The International Union of Marine Insurance (IUMI) believes that despite reported premium growth on its surface, the marine cargo market needs to address its underlying lack of profitability.
During the recent IUMI annual conference in Toronto, Canada, IUMI cargo committee chair Sean Dalton reported a 2.5% increase in 2018 global premiums to US$16.6 billion. However, Dalton explained that the increase was mostly due to growth in global trade and exchange rate fluctuations.
The chair also underlined how the premium growth belies the real issues faced by those within the industry.
“On a global basis, the cargo line is unprofitable and has been for a number of years. Premiums have not been technically adequate to cover losses and expenses and, as such, have not delivered an acceptable return for capital providers,” Dalton said.

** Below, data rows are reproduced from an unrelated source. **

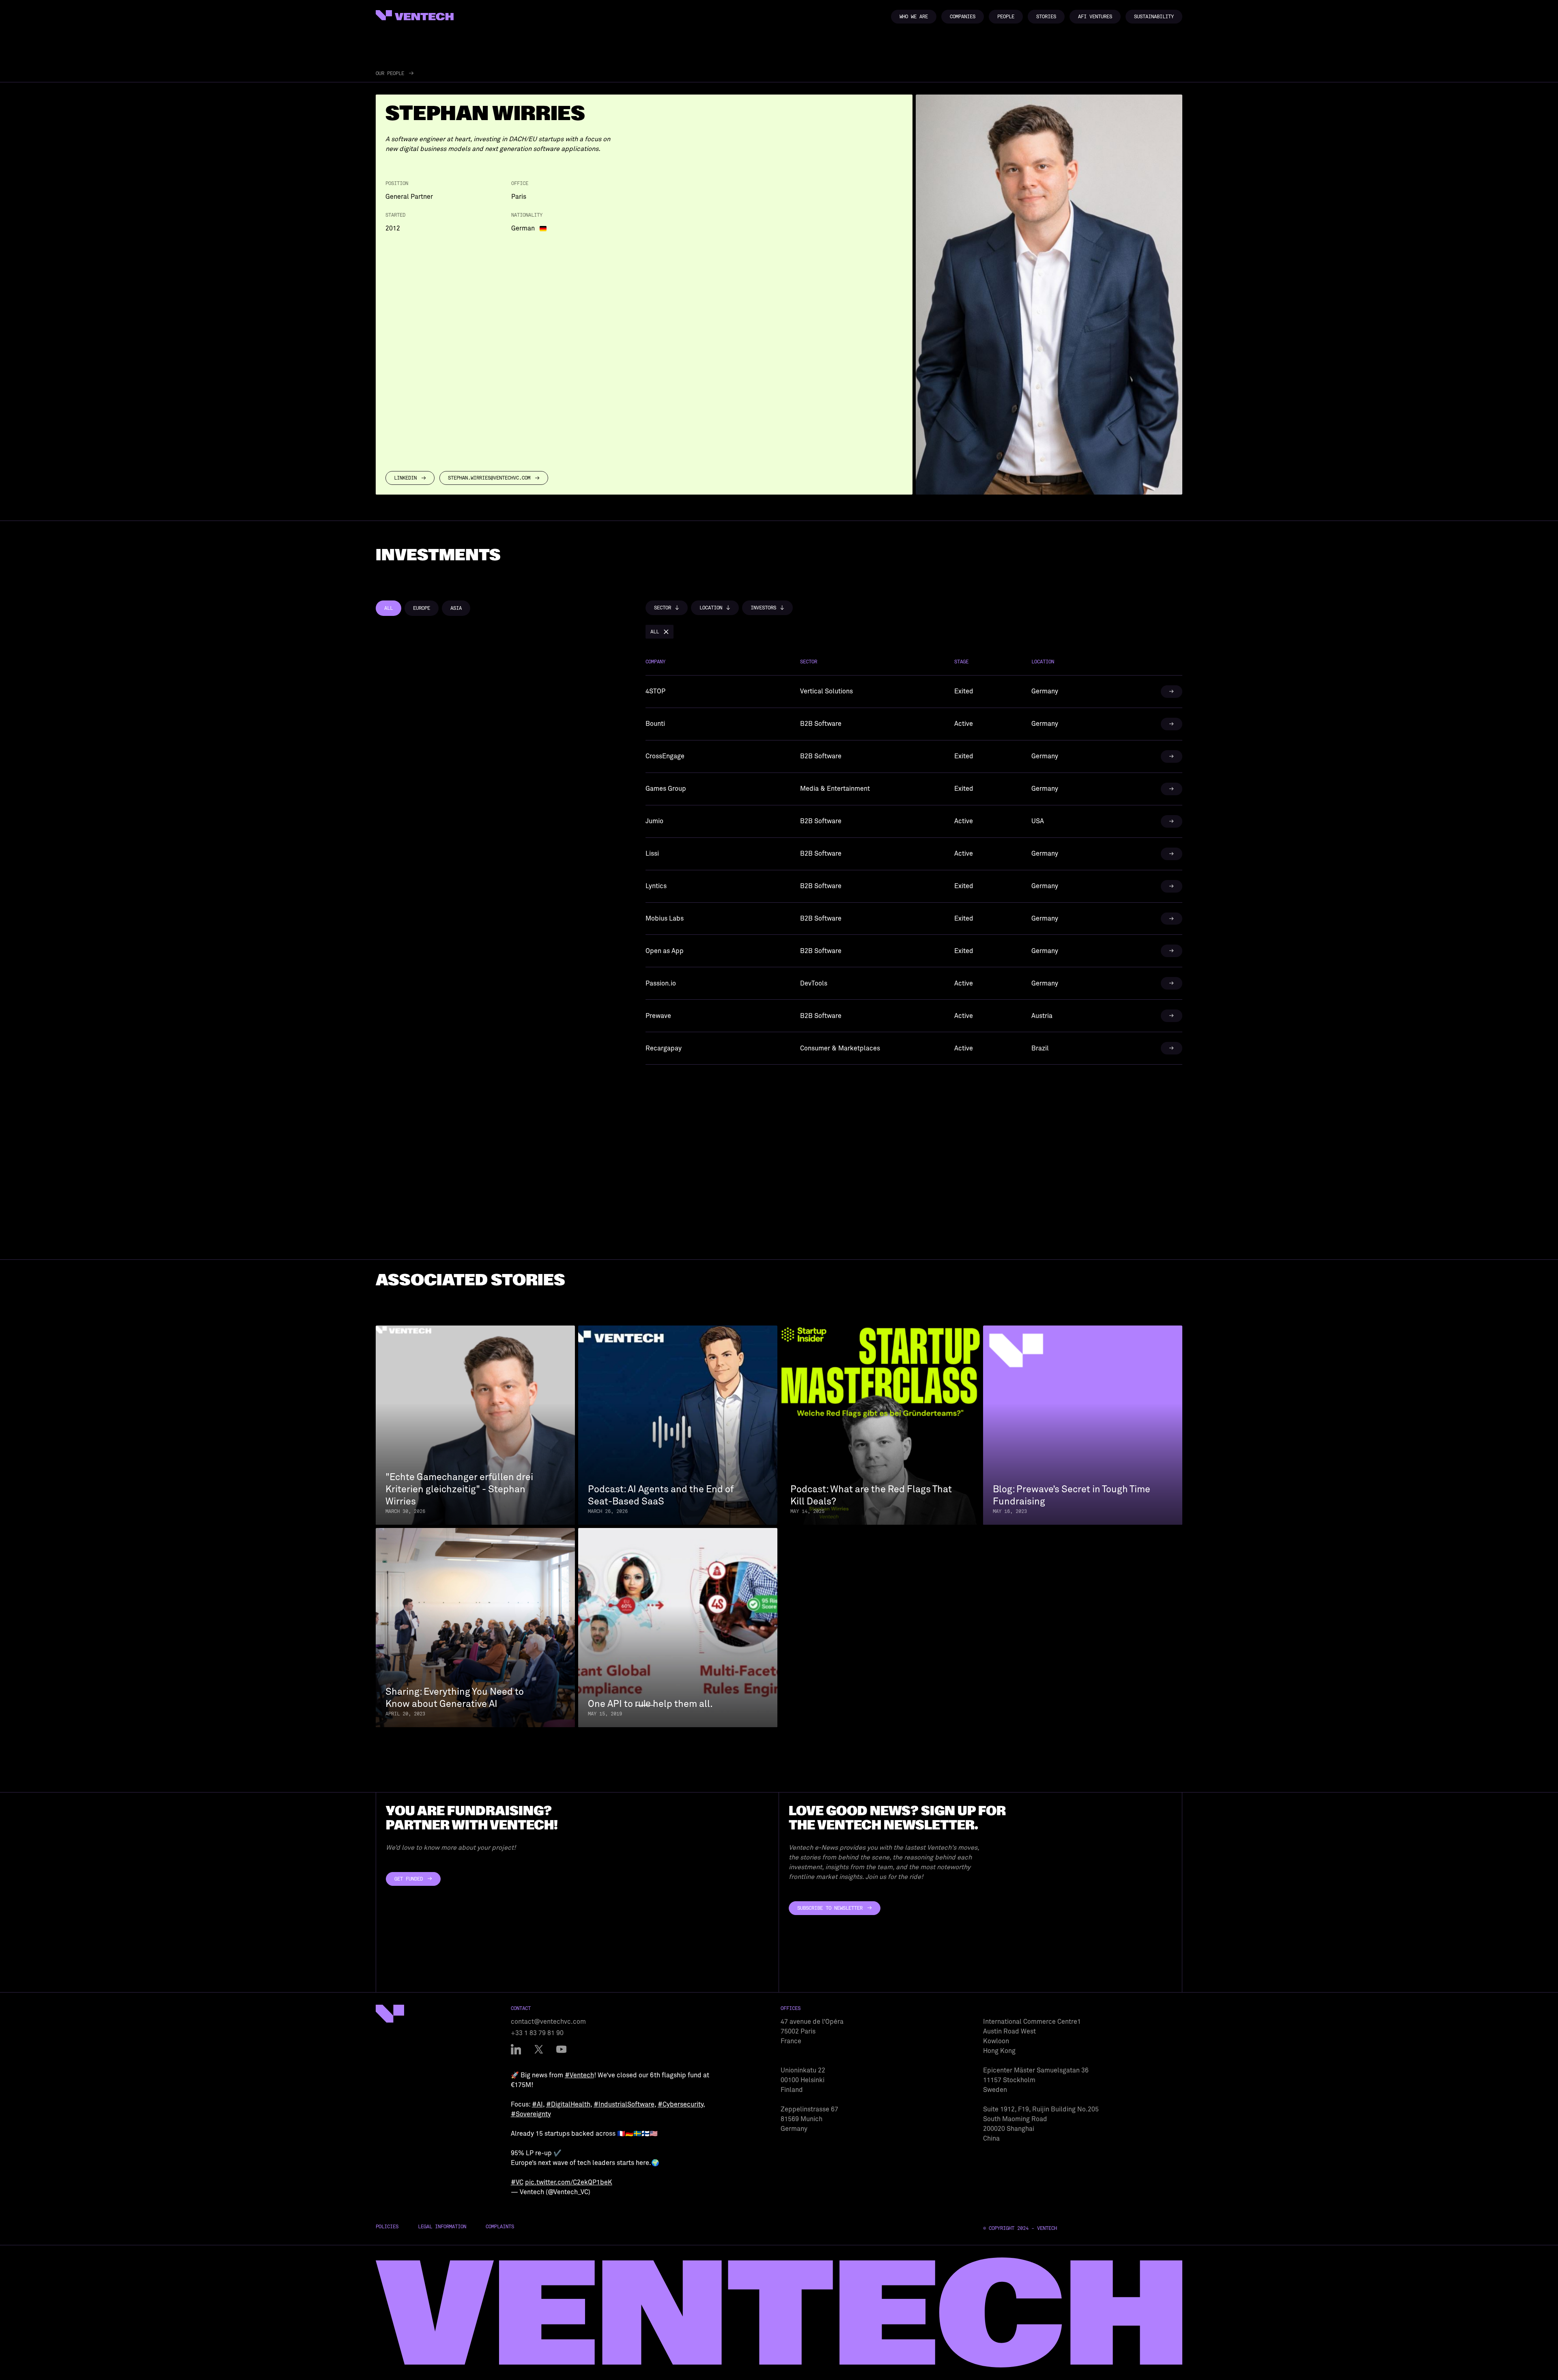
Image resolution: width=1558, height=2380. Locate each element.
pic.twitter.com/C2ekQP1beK (568, 2182)
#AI (537, 2104)
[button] (667, 607)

He has suggested that one of the main reasons why this is happening is due to the commoditisation of marine cargo insurance, which is typically a specialty line of business. Because of this, the barrier of entry to the market has lowered, and has attracted new entrants – some of whom ended up later exiting the business.
The chair has described the marine cargo market as being in a state of “accelerating change,” driven by underwriters scrambling to address unprofitable results.
“As a result, underwriters are addressing their portfolios with urgency and reviewing technical rate adequacy, expenses, terms and conditions, deductible levels, and capacity/limit deployment,” he said.
Dalton added that underwriters are now putting greater emphasis on a commitment to business, stability and capabilities, ensuring that they can deliver a stable offering.